TEXT:

# Anyone ever use a CB radio (maybe for avoiding cops)?



## JonW (Jan 6, 2002)

I just finished reading a book called "A Speeder's Guide to Avoiding Tickets." Some people on the board here recommended it. It's a pretty goofy book and I'm not sure it was worth the time to read. In addition to a radar detector (which I already have), the author suggested getting a CB radio to listen to the chatter from the cops in the area and you'll know where they have speed traps. Ummm, OK. But I wonder if it would be an amusing thing to have along on long roadtrips. Something to listen to and pass the hours by. Like most BMW drivers, I couldn't imagine mounting an antenna on my car (or even a bumper sticker, for goodness sake!  ). But I was just curious if I were to spend $50 or $100 on a cheap CB radio toy it might provide some amusement while taking those long trips. And maybe help avoid a speed trap.

Although I did grow up in the 70's, I managed to escape the CB craze of the time. Unfortunately, I was unable to avoid corduroys and bell bottoms. :bigpimp: Thanks Mom and Dad.


----------



## ronrich (Apr 11, 2002)

We had a CB growing up. We had a big long whip antenna on the back of the olds....  I don't know about listening to cops but the truckers will give you some headsup to where the traps are.


----------



## MikeW (Dec 20, 2001)

GIVEN RECORDS:
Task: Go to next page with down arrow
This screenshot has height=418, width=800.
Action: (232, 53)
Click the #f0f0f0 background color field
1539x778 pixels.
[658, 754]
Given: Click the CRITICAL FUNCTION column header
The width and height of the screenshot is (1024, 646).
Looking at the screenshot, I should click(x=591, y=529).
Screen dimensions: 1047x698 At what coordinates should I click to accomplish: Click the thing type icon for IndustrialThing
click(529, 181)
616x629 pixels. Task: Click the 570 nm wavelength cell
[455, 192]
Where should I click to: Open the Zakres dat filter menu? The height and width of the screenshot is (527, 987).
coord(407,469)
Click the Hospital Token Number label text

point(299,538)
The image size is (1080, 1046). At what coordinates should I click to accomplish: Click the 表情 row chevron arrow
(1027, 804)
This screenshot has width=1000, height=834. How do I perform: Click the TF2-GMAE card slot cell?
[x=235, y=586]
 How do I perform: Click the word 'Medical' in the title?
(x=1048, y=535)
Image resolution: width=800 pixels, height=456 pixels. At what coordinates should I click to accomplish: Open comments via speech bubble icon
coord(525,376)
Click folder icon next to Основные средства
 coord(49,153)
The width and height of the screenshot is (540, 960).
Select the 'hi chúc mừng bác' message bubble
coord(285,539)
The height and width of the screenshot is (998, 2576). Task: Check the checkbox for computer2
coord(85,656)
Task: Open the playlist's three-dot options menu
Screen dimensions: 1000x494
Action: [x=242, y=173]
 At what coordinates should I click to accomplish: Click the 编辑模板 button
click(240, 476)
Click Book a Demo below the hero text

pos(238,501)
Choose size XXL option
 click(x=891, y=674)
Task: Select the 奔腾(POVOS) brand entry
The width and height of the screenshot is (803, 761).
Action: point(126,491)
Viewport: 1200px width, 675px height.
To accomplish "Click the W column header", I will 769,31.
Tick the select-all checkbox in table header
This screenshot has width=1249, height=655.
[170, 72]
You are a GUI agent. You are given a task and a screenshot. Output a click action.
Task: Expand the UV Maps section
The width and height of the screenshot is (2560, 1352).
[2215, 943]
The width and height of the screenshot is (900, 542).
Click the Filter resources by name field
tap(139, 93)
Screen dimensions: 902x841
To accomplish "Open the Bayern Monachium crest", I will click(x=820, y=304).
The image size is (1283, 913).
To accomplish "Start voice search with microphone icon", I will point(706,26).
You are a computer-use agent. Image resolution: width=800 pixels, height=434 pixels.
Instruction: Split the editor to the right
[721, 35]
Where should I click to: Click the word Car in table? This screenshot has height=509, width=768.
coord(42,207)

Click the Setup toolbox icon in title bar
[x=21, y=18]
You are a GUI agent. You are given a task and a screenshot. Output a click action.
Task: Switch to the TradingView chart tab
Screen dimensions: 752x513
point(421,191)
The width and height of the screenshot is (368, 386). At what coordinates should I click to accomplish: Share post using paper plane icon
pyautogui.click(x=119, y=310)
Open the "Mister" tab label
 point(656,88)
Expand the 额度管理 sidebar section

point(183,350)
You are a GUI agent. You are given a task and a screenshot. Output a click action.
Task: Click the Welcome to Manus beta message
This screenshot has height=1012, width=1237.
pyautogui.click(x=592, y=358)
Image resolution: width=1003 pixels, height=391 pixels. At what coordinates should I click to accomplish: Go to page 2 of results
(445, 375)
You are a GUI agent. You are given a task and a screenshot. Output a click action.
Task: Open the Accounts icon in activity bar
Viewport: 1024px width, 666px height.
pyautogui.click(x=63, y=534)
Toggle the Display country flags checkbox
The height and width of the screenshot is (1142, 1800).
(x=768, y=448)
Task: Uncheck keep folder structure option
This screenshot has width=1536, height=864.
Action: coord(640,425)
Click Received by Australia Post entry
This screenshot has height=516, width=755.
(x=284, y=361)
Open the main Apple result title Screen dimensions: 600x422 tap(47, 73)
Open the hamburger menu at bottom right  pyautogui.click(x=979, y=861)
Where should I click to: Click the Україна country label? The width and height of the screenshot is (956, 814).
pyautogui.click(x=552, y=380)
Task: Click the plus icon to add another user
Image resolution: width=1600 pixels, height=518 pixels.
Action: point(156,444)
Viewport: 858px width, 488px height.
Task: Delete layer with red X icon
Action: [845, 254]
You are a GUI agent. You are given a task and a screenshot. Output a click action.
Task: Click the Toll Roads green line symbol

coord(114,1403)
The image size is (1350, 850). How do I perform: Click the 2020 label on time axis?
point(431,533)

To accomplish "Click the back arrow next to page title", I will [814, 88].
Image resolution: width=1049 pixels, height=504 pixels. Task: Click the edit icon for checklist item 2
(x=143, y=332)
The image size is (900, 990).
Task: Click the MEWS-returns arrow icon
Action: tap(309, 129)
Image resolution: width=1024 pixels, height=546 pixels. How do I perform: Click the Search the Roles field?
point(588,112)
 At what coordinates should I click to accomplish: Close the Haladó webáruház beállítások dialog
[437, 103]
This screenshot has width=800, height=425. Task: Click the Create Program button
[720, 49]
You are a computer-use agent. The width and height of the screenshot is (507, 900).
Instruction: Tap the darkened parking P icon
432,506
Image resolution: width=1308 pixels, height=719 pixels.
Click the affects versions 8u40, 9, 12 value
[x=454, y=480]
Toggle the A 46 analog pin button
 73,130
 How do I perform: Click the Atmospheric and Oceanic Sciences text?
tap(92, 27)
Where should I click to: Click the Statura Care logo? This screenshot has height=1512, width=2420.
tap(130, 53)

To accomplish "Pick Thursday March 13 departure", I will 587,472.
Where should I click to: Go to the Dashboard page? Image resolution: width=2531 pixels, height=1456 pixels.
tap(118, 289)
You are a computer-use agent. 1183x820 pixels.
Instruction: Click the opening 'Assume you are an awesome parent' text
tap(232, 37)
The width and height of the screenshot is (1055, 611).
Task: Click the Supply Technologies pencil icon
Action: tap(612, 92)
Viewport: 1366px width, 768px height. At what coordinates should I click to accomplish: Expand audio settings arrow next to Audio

DIRECTIONS:
Reproduce word for word everything in the CB radio thread from "# Anyone ever" down to "a speed trap.". Rely only on the forum thread about CB radios.

COMPLETE ANSWER:
# Anyone ever use a CB radio (maybe for avoiding cops)?



## JonW (Jan 6, 2002)

I just finished reading a book called "A Speeder's Guide to Avoiding Tickets." Some people on the board here recommended it. It's a pretty goofy book and I'm not sure it was worth the time to read. In addition to a radar detector (which I already have), the author suggested getting a CB radio to listen to the chatter from the cops in the area and you'll know where they have speed traps. Ummm, OK. But I wonder if it would be an amusing thing to have along on long roadtrips. Something to listen to and pass the hours by. Like most BMW drivers, I couldn't imagine mounting an antenna on my car (or even a bumper sticker, for goodness sake!  ). But I was just curious if I were to spend $50 or $100 on a cheap CB radio toy it might provide some amusement while taking those long trips. And maybe help avoid a speed trap.